In the morning, with the bombing having stopped, Gazans picked through the rubble of destroyed buildings to search for valuables and documents. Some Gaza universities were shut but schools were open, although many families kept children home.
"We don t want war, but if Israel wants it then what should we do? We ask our factions to respond," said Mohammad Sayed, 40. "But we hope Egypt reaches a deal to end this."
Gaza militants fired barrages of rockets into Israel late into Monday night. Some were shot down by Israeli defences and others landed in empty areas. Israel remained on high alert on Tuesday and ordered schools near the border closed and residents to stay near bomb shelters.
"I told my kids that everything is going to be all right and that it will be over. We trust the government will solve the problem," Eliav Vanunu, whose house in the Israeli border town of Sderot was damaged by a rocket on Monday night, said on Israel Radio.
Gaza is home to 2 million Palestinians, mostly descendants of people who fled or were driven from homes in Israel on its founding in 1948.

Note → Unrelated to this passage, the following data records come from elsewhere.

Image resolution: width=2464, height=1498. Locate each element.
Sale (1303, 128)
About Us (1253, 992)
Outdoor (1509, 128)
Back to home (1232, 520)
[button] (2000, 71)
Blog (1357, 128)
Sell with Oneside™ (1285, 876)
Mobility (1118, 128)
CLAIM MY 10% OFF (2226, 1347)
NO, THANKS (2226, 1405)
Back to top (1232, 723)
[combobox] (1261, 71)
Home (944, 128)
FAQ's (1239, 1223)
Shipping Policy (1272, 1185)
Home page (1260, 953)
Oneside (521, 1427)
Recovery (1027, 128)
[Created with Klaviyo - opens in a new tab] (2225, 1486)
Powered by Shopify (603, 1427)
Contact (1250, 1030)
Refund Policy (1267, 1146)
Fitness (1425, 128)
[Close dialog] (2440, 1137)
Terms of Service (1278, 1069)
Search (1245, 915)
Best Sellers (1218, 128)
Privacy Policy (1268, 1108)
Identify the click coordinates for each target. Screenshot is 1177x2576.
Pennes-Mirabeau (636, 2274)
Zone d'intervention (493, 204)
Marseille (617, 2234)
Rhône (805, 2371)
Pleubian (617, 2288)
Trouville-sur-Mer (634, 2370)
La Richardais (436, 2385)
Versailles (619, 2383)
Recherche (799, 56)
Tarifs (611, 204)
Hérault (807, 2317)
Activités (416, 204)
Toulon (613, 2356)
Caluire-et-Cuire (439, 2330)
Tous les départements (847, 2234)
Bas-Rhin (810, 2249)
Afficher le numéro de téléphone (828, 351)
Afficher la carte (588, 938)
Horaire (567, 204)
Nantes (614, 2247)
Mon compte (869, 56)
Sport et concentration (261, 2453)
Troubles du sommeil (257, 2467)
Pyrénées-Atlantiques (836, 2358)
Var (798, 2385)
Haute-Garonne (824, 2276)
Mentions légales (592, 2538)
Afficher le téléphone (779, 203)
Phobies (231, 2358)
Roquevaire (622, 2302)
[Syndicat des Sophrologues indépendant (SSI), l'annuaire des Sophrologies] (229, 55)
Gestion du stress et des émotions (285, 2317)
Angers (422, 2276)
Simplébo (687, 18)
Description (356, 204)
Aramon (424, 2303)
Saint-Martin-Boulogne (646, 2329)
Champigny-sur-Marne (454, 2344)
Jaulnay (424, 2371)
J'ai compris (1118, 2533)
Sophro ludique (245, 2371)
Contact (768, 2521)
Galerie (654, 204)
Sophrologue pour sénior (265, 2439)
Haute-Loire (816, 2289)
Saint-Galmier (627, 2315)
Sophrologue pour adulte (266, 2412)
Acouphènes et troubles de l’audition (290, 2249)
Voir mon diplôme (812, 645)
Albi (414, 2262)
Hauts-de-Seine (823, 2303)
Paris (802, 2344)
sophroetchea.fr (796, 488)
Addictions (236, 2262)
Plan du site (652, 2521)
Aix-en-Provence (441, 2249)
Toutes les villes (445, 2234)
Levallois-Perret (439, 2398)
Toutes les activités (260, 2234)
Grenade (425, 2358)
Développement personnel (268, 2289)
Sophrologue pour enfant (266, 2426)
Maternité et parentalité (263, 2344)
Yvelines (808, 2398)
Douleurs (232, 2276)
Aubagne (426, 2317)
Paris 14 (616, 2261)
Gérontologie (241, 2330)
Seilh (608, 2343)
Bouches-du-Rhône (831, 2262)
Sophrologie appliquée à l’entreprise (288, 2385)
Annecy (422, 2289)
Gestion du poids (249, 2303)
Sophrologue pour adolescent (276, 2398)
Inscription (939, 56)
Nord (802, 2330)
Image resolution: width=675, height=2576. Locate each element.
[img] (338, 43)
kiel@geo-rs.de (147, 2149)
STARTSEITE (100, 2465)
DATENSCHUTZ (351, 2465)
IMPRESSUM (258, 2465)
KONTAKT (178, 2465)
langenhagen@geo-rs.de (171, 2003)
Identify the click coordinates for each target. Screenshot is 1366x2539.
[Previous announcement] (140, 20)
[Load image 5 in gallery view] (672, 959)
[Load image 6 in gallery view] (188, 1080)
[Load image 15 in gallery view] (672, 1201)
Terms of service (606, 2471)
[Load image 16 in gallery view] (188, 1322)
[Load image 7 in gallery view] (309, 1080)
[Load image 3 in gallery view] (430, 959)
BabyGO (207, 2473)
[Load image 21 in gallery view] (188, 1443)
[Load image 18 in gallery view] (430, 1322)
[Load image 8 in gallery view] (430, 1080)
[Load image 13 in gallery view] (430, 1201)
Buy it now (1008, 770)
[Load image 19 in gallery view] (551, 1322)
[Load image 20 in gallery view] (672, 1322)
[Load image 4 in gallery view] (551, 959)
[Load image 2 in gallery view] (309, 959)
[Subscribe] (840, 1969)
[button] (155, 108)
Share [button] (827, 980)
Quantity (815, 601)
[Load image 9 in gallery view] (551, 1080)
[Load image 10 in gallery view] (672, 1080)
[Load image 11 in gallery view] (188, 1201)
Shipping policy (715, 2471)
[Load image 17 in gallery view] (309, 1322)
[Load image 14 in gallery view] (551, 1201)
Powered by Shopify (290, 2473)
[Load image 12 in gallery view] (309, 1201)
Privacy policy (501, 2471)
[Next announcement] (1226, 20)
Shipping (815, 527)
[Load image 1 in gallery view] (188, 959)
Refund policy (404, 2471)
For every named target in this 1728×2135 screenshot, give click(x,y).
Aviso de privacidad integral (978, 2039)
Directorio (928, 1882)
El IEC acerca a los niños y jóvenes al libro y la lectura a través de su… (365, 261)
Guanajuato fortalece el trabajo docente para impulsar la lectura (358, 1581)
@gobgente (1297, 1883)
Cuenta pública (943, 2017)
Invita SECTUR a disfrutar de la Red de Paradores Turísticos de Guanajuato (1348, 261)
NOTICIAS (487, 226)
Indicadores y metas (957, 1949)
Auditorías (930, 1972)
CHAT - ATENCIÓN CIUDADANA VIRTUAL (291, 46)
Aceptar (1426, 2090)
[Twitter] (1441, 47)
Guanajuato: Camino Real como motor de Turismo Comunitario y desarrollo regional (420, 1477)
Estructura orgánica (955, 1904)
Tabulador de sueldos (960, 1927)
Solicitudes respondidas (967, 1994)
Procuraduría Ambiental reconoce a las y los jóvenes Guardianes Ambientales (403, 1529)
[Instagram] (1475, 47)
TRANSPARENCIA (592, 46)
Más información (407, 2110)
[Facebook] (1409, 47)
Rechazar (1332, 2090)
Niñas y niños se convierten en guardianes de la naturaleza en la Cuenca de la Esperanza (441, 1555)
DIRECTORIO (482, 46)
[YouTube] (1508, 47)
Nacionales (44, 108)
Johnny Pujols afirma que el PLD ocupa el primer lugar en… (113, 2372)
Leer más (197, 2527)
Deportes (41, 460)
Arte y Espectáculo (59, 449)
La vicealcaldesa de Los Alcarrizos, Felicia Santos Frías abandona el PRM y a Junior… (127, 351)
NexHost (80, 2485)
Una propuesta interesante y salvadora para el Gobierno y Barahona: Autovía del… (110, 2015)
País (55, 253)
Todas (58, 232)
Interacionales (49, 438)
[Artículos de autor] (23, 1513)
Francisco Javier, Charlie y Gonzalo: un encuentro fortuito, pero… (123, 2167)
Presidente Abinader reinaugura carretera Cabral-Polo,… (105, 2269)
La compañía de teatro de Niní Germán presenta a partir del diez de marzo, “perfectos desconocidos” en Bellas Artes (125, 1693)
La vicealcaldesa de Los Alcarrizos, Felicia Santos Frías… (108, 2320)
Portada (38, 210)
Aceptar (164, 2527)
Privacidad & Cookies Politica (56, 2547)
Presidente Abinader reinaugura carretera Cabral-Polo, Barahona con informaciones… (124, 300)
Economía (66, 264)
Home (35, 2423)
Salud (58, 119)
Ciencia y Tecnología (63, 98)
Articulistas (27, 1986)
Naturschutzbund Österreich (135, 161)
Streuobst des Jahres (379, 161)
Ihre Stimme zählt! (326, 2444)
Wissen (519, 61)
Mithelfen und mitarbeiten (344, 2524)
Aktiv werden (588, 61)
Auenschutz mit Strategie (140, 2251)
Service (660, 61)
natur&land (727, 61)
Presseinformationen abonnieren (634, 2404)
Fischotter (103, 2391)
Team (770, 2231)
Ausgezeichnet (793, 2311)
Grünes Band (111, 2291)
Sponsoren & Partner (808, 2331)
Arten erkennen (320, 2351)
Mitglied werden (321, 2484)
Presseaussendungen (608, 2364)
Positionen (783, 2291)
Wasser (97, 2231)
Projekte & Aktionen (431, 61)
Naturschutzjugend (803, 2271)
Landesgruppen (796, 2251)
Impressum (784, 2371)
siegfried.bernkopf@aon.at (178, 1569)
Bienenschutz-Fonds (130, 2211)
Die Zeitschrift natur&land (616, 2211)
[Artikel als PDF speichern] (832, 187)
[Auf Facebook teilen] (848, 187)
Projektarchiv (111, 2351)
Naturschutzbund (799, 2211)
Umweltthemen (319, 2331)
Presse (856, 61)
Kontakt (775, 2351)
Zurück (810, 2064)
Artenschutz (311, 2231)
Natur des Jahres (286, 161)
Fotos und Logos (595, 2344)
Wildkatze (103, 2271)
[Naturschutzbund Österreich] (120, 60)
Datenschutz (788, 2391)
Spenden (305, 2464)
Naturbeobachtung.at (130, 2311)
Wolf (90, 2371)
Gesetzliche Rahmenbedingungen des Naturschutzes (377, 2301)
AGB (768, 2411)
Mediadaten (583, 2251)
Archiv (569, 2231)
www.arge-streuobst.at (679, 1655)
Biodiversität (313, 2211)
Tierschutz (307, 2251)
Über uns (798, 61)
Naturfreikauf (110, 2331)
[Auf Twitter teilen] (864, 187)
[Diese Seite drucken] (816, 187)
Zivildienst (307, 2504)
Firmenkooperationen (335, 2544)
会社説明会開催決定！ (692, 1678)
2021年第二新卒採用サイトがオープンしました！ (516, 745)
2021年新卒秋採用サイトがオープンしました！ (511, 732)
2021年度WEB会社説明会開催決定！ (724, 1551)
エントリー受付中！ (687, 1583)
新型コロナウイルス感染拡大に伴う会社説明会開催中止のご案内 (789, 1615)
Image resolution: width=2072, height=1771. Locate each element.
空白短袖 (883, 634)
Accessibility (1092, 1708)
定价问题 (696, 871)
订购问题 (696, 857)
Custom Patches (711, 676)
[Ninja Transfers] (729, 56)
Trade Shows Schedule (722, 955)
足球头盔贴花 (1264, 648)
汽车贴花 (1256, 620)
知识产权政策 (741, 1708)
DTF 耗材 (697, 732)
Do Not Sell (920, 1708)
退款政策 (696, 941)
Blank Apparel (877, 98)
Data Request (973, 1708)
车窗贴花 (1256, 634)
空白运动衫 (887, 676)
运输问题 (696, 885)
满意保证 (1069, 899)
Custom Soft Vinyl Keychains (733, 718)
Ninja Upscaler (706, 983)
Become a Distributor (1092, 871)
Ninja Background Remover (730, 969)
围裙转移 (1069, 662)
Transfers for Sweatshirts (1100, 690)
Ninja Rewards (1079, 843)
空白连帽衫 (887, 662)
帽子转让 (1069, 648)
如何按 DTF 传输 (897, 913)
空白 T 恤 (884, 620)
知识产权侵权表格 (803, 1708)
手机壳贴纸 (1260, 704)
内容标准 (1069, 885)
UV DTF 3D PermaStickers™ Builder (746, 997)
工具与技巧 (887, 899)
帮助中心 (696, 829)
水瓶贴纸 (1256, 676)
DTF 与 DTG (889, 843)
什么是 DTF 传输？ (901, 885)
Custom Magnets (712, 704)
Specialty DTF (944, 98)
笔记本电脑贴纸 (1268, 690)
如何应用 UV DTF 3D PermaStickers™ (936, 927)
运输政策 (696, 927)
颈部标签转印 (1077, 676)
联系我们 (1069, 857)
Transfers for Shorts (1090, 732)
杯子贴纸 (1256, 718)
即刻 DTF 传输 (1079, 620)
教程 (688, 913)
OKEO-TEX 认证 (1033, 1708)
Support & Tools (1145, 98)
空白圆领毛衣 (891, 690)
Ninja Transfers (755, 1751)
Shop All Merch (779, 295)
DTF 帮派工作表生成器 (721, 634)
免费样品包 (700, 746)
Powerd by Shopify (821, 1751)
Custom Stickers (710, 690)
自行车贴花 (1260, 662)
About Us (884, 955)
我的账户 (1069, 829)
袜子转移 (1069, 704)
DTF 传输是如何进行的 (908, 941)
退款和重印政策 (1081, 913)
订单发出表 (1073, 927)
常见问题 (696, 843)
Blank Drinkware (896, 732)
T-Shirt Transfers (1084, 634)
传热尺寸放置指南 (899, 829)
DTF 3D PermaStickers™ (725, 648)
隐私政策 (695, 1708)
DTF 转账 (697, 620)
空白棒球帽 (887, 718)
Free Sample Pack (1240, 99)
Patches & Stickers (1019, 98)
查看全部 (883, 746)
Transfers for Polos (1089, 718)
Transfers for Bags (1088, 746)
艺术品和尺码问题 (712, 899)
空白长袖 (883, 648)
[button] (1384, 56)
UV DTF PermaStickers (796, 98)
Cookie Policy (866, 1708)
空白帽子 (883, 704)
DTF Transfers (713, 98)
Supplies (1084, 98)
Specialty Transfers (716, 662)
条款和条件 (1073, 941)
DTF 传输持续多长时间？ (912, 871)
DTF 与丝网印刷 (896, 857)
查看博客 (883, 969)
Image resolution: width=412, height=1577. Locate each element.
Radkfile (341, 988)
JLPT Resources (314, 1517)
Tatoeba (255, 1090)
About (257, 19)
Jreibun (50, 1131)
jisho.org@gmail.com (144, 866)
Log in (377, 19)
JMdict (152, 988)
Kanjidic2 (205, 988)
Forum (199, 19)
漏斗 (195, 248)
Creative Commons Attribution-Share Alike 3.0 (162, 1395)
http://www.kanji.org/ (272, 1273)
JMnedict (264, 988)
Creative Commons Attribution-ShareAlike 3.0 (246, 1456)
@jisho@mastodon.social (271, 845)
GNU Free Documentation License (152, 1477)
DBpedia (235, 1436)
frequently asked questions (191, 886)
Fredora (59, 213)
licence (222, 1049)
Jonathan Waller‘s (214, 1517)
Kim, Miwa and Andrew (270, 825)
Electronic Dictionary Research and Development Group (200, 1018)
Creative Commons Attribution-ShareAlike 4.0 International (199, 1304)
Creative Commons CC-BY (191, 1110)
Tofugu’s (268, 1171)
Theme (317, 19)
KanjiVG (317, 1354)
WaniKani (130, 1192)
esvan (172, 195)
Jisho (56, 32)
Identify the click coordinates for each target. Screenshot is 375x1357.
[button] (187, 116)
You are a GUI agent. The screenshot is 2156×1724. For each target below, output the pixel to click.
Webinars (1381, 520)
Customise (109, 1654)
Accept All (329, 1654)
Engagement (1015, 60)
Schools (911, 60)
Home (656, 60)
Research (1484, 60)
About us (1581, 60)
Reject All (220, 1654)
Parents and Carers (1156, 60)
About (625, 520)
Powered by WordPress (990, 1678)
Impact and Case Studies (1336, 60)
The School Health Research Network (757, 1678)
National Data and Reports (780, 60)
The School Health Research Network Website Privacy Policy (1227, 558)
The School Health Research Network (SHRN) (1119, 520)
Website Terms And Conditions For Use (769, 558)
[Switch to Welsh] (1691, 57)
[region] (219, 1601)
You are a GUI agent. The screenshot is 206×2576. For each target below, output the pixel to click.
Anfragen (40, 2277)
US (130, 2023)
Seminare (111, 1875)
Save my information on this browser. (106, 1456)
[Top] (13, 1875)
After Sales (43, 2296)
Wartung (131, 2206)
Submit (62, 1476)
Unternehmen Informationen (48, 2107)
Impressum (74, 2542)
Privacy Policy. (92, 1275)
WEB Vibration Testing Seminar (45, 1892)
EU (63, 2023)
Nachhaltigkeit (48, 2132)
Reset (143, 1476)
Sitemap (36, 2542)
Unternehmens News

Israel captured the territory in the 1967 war but pulled out its troops and settlers in 2005. Hamas took control two years later, and since then Israel has maintained a security blockade that has brought Gaza s economy to a state of collapse.
In the past year, nearly 200 Palestinians and one Israeli soldier have been killed during demonstrations near the border by Palestinians seeking a lifting of the blockade and the right to return to homes in Israel. Israel says it has no choice but to use deadly force to protect the frontier from militants.